Problem requirements
Rewrite the records starting at the line containing "Given: Close the" and ending at the line containing "Looking at the" as a two-column CSV with the headers input and output, one row per record, each field quoted and its line breaks turned into spaces. Leave the pictures out.

Data listing
────────
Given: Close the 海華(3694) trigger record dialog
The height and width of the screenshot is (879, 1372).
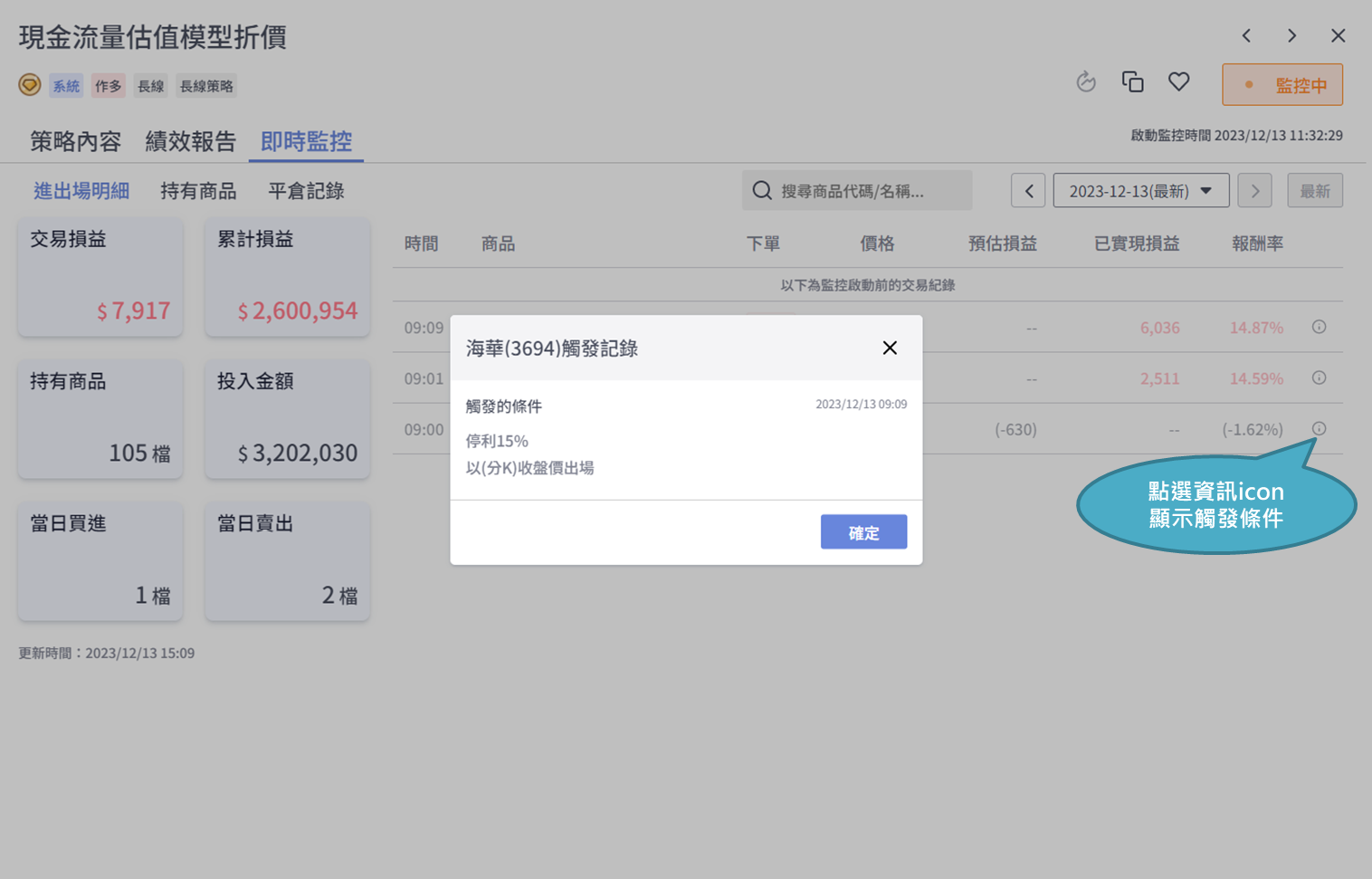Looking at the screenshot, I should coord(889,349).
────────
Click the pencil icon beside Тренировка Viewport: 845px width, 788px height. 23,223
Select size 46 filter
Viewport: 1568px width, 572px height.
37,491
────────
Correct response
input,output
"Given: Close the 海華(3694) trigger record dialog The height and width of the screenshot is (879, 1372).","Looking at the screenshot, I should coord(889,349)."